The T-CON board, short for timing control board, is the part of an LCD screen that relays messages between the device's processor -- it's brain -- and the display itself. The T-CON board is responsible for synchronizing different parts of the screen with the information it receives from the processor. When the T-CON board fails, the timing between different parts of the board is disrupted, leading to errant lines, both horizontal and vertical, as well as pixelation. The only fix is to have the T-CON board replaced, which generally means replacing the whole LCD screen and usually the entire device with it.

TAB Fault

TABs, or tape-automated bondings, are an integral part of any LCD monitor. These bondings digitize the information they receive from the processor and send it to the tiny transistors that create the electrical currents that ultimately affect which colors you see on screen. A TAB fault -- also called a TAB failure -- happens when these bondings are damaged or otherwise disconnected from the processor.
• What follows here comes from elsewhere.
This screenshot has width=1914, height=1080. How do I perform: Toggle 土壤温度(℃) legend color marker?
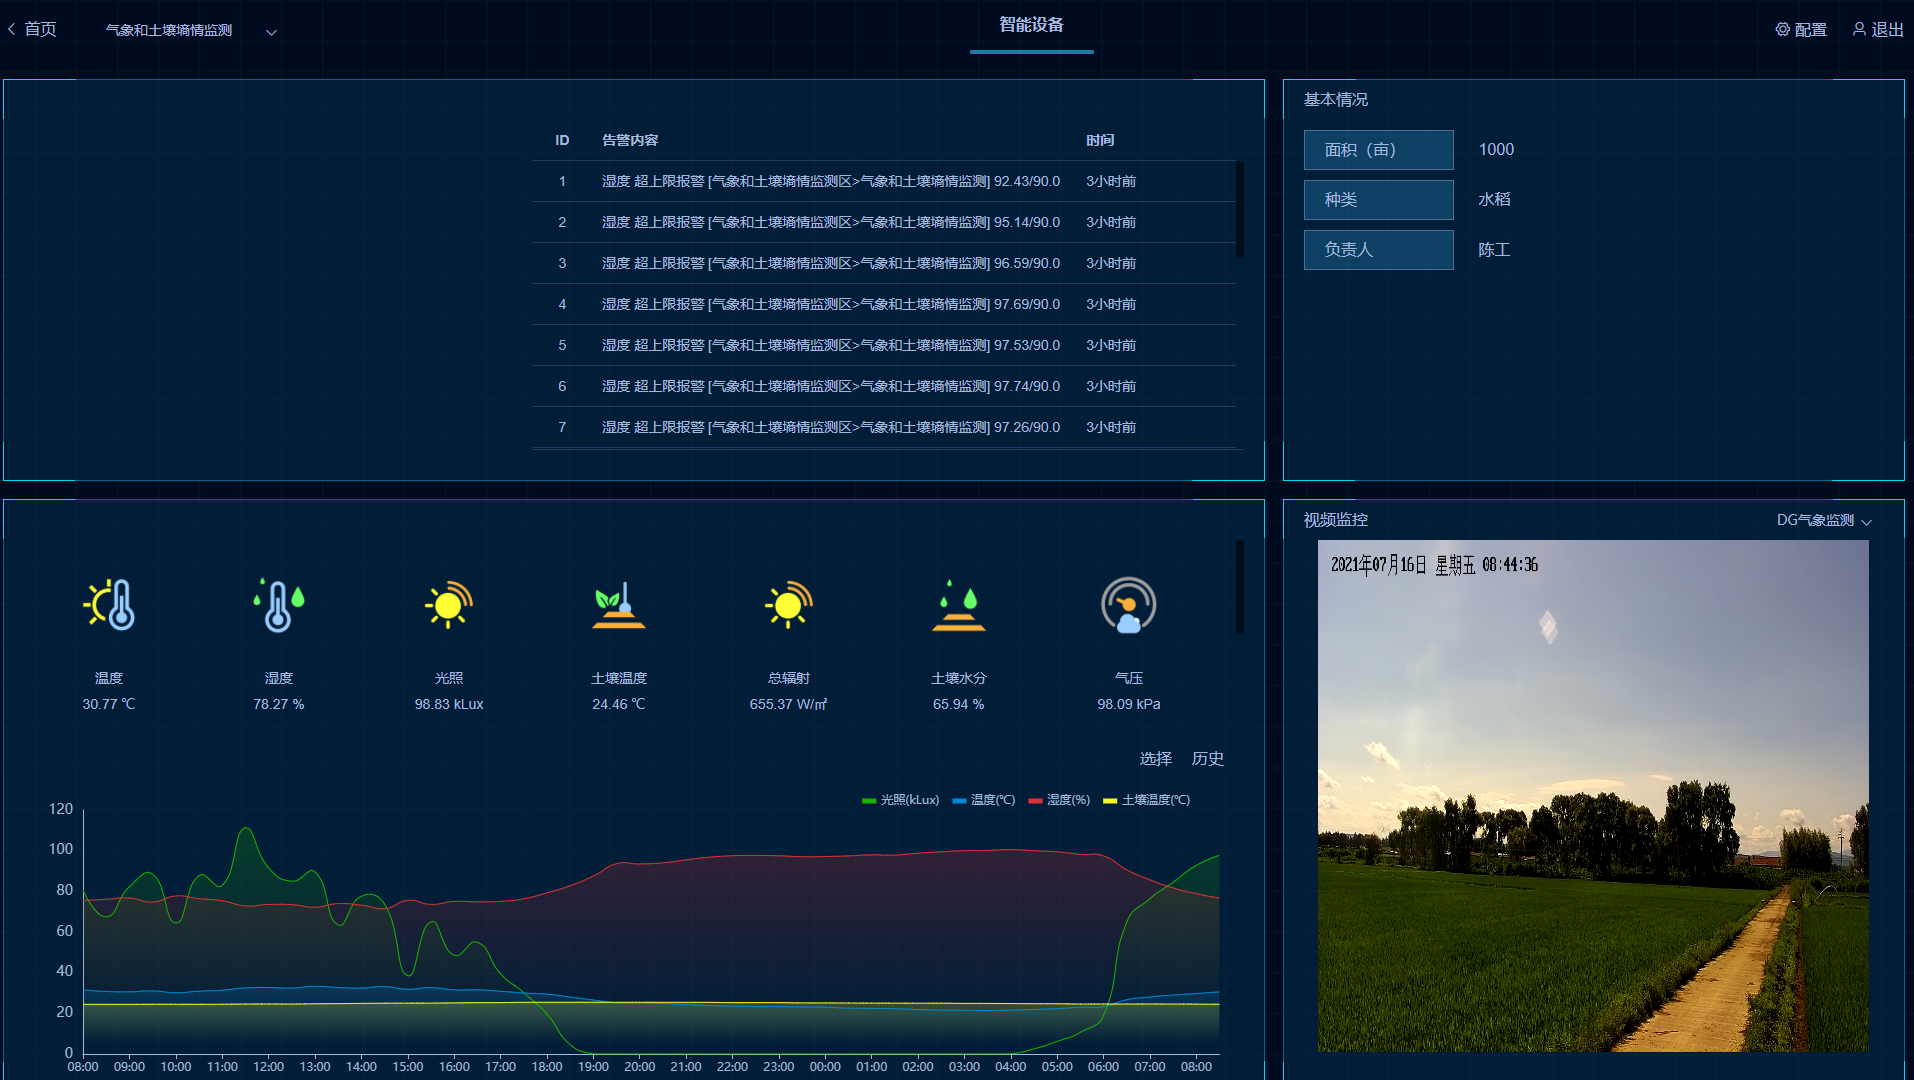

When this happens, entire rows or columns of pixels go dark because they aren't receiving any messages from the processor to create their colors. TABs can usually be reattached by a professional TV repair person but over time may become so loose and so repetitively problematic that they may need to be replaced entirely.

LVDS Cable

Short for low-voltage differential signaling, LVDS cable systems use twisted copper wires to carry high-performance data. This technology is more energy efficient than earlier electrical systems used in LCD products and can reduce the electricity costs to power the unit. However, when the copper wire that makes up the LVDS is compromised, through either a jolting impact or residual damage, it interferes with the signal it transports from the processor to the LCD screen. As with a T-CON board failure, this results in pixelation as well as vertical and horizontal lines on the screen.

It's Not Your Fault

While some vertical lines are the result of damage to your screen, other causes have nothing to do with you, your screen or even how you use it. Instead, the lines may be tied to the video source. Anything that interferes with an Internet, cable or satellite signal, such as an improperly aligned satellite dish or a frayed coaxial cable, has the potential to cause picture distortion, including but not limited to lines on the screen and pixel problems. Even the source itself can transmit images with lines on it; for example, a local TV news station that suffers signal interference during a live shot may broadcast images with lines, pixelation or ghosting.